> **ASSIGNMENT**:
Under this task are some entries; return every one of them exactly.
----- PROVIDED ENTRIES -----
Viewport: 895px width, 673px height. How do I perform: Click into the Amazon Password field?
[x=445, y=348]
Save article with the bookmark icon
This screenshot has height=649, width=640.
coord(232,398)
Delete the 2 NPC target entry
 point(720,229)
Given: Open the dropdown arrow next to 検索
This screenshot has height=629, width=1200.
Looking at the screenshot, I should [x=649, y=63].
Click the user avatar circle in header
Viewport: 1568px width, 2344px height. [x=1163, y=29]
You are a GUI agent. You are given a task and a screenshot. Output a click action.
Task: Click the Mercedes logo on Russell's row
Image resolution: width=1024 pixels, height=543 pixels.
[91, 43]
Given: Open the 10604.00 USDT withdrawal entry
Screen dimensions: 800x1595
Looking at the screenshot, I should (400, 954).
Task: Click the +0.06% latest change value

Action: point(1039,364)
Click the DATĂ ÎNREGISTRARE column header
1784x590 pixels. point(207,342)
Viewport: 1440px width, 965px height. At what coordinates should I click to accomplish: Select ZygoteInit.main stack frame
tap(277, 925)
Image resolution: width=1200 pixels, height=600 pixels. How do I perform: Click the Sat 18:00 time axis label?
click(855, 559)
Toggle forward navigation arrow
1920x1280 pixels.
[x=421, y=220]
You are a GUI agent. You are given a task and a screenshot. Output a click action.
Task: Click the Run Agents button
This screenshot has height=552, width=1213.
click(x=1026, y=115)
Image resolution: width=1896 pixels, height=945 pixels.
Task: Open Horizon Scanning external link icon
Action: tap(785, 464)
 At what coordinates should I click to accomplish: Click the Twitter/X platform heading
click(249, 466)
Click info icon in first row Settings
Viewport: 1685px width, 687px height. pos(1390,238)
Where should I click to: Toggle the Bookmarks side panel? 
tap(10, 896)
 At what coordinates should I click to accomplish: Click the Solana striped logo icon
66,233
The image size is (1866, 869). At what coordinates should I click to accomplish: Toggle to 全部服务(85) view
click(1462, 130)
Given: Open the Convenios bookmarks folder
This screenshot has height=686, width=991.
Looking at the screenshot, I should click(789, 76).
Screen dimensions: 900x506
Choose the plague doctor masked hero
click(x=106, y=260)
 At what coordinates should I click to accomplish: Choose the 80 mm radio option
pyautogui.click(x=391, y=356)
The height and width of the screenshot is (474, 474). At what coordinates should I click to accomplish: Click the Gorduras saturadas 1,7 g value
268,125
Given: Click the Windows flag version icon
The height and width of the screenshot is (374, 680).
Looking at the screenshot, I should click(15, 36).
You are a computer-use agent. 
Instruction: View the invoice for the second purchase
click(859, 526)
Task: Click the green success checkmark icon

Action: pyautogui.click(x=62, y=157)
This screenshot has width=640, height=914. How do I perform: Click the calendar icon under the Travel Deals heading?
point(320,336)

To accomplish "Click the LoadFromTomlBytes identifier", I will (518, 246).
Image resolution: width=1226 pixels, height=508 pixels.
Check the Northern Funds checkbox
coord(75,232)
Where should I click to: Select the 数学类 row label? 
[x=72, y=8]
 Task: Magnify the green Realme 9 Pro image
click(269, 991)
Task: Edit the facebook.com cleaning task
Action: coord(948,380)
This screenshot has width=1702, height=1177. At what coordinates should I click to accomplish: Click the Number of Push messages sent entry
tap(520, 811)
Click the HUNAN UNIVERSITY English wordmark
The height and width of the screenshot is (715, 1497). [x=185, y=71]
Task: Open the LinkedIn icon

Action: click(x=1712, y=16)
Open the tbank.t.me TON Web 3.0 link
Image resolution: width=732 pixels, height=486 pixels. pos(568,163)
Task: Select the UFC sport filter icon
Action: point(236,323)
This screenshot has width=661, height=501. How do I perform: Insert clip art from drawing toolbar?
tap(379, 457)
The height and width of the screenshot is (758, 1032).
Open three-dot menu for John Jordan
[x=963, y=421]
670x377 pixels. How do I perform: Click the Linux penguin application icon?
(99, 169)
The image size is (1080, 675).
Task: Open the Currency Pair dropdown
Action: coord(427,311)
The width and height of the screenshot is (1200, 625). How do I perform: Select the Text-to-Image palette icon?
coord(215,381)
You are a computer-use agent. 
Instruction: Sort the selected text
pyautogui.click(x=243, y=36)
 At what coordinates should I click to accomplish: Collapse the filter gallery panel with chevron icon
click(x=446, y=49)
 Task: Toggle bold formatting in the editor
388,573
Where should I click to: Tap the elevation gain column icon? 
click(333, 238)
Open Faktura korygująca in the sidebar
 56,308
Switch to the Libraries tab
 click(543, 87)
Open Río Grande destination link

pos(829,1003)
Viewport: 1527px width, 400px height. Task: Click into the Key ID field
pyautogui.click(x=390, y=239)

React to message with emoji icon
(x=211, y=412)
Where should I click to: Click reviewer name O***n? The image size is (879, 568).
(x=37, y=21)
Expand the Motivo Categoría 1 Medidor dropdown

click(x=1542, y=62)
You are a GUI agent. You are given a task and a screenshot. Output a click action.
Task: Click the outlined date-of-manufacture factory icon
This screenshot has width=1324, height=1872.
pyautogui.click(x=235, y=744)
-----
> **OUTPUT FOR THIS TASK**:
Viewport: 895px width, 673px height. How do I perform: Click into the Amazon Password field?
[x=445, y=348]
Save article with the bookmark icon
This screenshot has height=649, width=640.
coord(232,398)
Delete the 2 NPC target entry
 point(720,229)
Given: Open the dropdown arrow next to 検索
This screenshot has height=629, width=1200.
Looking at the screenshot, I should [x=649, y=63].
Click the user avatar circle in header
Viewport: 1568px width, 2344px height. [x=1163, y=29]
You are a GUI agent. You are given a task and a screenshot. Output a click action.
Task: Click the Mercedes logo on Russell's row
Image resolution: width=1024 pixels, height=543 pixels.
[91, 43]
Given: Open the 10604.00 USDT withdrawal entry
Screen dimensions: 800x1595
Looking at the screenshot, I should (400, 954).
Task: Click the +0.06% latest change value

Action: point(1039,364)
Click the DATĂ ÎNREGISTRARE column header
1784x590 pixels. point(207,342)
Viewport: 1440px width, 965px height. At what coordinates should I click to accomplish: Select ZygoteInit.main stack frame
tap(277, 925)
Image resolution: width=1200 pixels, height=600 pixels. How do I perform: Click the Sat 18:00 time axis label?
click(855, 559)
Toggle forward navigation arrow
1920x1280 pixels.
[x=421, y=220]
You are a GUI agent. You are given a task and a screenshot. Output a click action.
Task: Click the Run Agents button
This screenshot has height=552, width=1213.
click(x=1026, y=115)
Image resolution: width=1896 pixels, height=945 pixels.
Task: Open Horizon Scanning external link icon
Action: tap(785, 464)
 At what coordinates should I click to accomplish: Click the Twitter/X platform heading
click(249, 466)
Click info icon in first row Settings
Viewport: 1685px width, 687px height. pos(1390,238)
Where should I click to: Toggle the Bookmarks side panel? 
tap(10, 896)
 At what coordinates should I click to accomplish: Click the Solana striped logo icon
66,233
The image size is (1866, 869). At what coordinates should I click to accomplish: Toggle to 全部服务(85) view
click(1462, 130)
Given: Open the Convenios bookmarks folder
This screenshot has height=686, width=991.
Looking at the screenshot, I should click(789, 76).
Screen dimensions: 900x506
Choose the plague doctor masked hero
click(x=106, y=260)
 At what coordinates should I click to accomplish: Choose the 80 mm radio option
pyautogui.click(x=391, y=356)
The height and width of the screenshot is (474, 474). At what coordinates should I click to accomplish: Click the Gorduras saturadas 1,7 g value
268,125
Given: Click the Windows flag version icon
The height and width of the screenshot is (374, 680).
Looking at the screenshot, I should click(15, 36).
You are a computer-use agent. 
Instruction: View the invoice for the second purchase
click(859, 526)
Task: Click the green success checkmark icon

Action: pyautogui.click(x=62, y=157)
This screenshot has width=640, height=914. How do I perform: Click the calendar icon under the Travel Deals heading?
point(320,336)

To accomplish "Click the LoadFromTomlBytes identifier", I will (518, 246).
Image resolution: width=1226 pixels, height=508 pixels.
Check the Northern Funds checkbox
coord(75,232)
Where should I click to: Select the 数学类 row label? 
[x=72, y=8]
 Task: Magnify the green Realme 9 Pro image
click(269, 991)
Task: Edit the facebook.com cleaning task
Action: coord(948,380)
This screenshot has width=1702, height=1177. At what coordinates should I click to accomplish: Click the Number of Push messages sent entry
tap(520, 811)
Click the HUNAN UNIVERSITY English wordmark
The height and width of the screenshot is (715, 1497). [x=185, y=71]
Task: Open the LinkedIn icon

Action: click(x=1712, y=16)
Open the tbank.t.me TON Web 3.0 link
Image resolution: width=732 pixels, height=486 pixels. pos(568,163)
Task: Select the UFC sport filter icon
Action: point(236,323)
This screenshot has width=661, height=501. How do I perform: Insert clip art from drawing toolbar?
tap(379, 457)
The height and width of the screenshot is (758, 1032).
Open three-dot menu for John Jordan
[x=963, y=421]
670x377 pixels. How do I perform: Click the Linux penguin application icon?
(99, 169)
The image size is (1080, 675).
Task: Open the Currency Pair dropdown
Action: coord(427,311)
The width and height of the screenshot is (1200, 625). How do I perform: Select the Text-to-Image palette icon?
coord(215,381)
You are a computer-use agent. 
Instruction: Sort the selected text
pyautogui.click(x=243, y=36)
 At what coordinates should I click to accomplish: Collapse the filter gallery panel with chevron icon
click(x=446, y=49)
 Task: Toggle bold formatting in the editor
388,573
Where should I click to: Tap the elevation gain column icon? 
click(333, 238)
Open Faktura korygująca in the sidebar
 56,308
Switch to the Libraries tab
 click(543, 87)
Open Río Grande destination link

pos(829,1003)
Viewport: 1527px width, 400px height. Task: Click into the Key ID field
pyautogui.click(x=390, y=239)

React to message with emoji icon
(x=211, y=412)
Where should I click to: Click reviewer name O***n? The image size is (879, 568).
(x=37, y=21)
Expand the Motivo Categoría 1 Medidor dropdown

click(x=1542, y=62)
You are a GUI agent. You are given a task and a screenshot. Output a click action.
Task: Click the outlined date-of-manufacture factory icon
This screenshot has width=1324, height=1872.
pyautogui.click(x=235, y=744)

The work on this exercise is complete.